News from the Tennessee Valley Opinion


State fails citizens when people like Blevins free

Michael Wayne Blevins has a drinking problem that is everybody's business. He's been arrested 19 times or so for driving under the influence of alcohol and, like the Energizer bunny, he keeps going.

His latest drunken episode in which law officers were involved came Wednesday when they apparently linked him to an SUV stolen in Lawrence County. So they charged Mr. Blevins and Travis Johnson with first-degree theft of property.

The two men, located at a Lawrence County home, were extremely intoxicated at the time, officers said, but they couldn't charge either man with DUI because they don't know who drove the vehicle.

Mr. Blevins would not have been involved in an alleged theft if the court system and prisons hadn't kept turning him loose.

He had 16 DUI convictions by the time the state sent him to prison under the newly enacted felony statute. He served 5 years before the Alabama Supreme Court overturned that conviction on a technicality and freed him in 2000. He avoided going back to prison by pleading guilty to a misdemeanor DUI charge.

He was soon back to feeding his addiction and amassing more DUI arrests. By trial time in October 2001, he had three more arrests. The final one came in a bizarre case where he drove a farm tractor into an 18-wheeler.

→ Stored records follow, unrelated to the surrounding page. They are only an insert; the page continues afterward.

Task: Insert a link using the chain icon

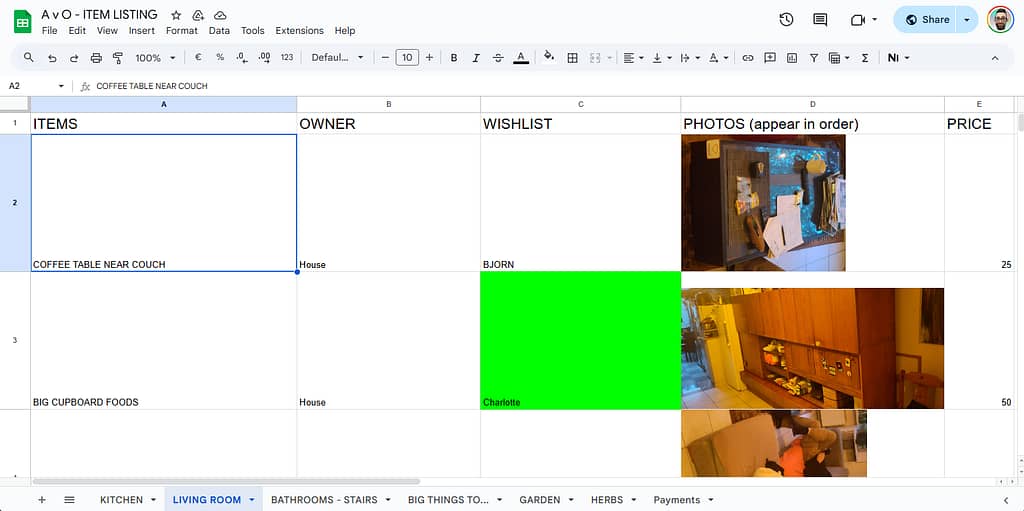Action: 747,58
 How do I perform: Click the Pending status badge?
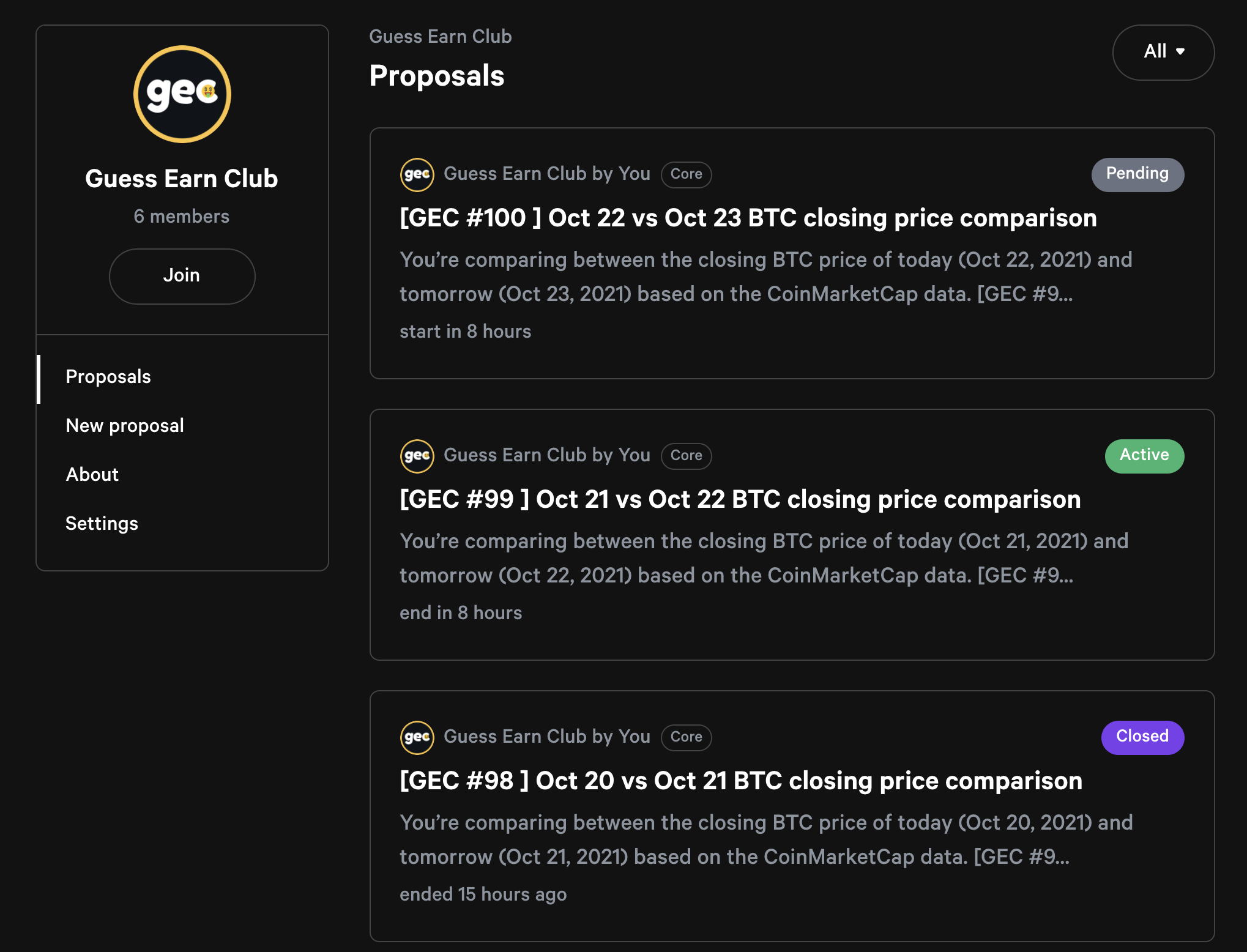1137,174
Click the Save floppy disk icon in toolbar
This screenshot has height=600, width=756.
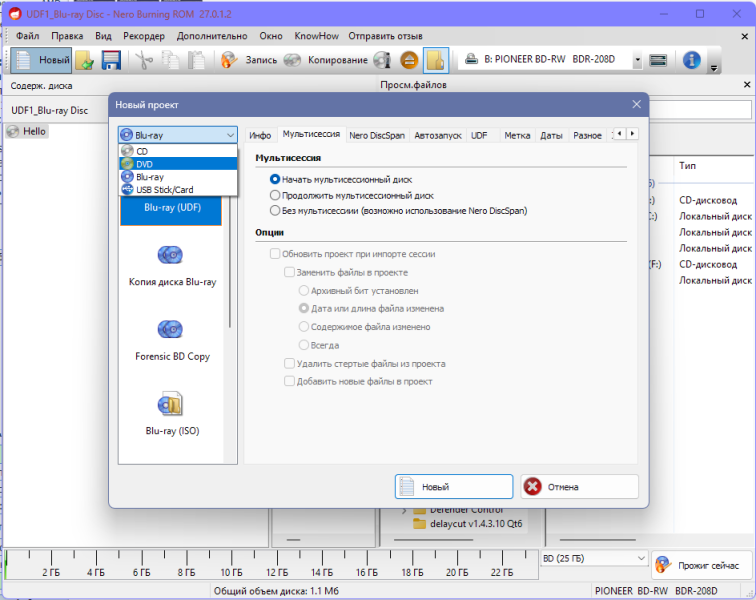point(111,60)
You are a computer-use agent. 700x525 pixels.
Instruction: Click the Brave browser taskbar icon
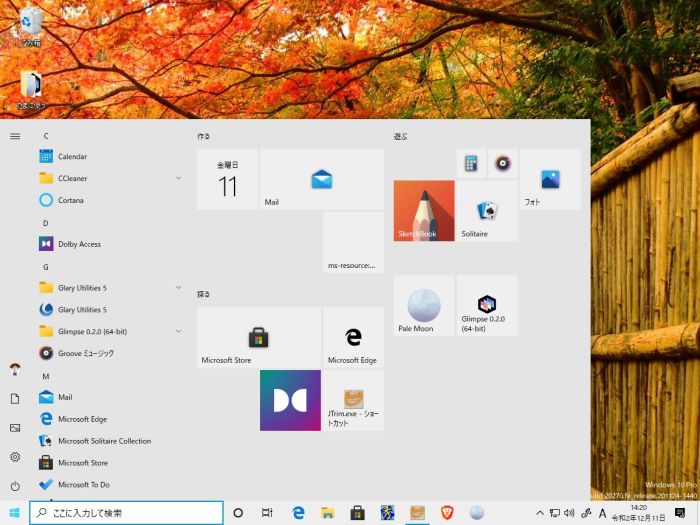[447, 513]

Circuit Judge Philip Reich sent him off to prison again for up to 10 years. But the state paroled him less than 3 years later, then freed him outright in December.

The potential disaster he creates on public roads makes Mr. Blevins a menace to society. The state should explain why the parole board would free someone with his history of alcoholism.

Keeping him locked up won't rehabilitate this unfortunate man, but it will take away the potential of him running into someone and killing him.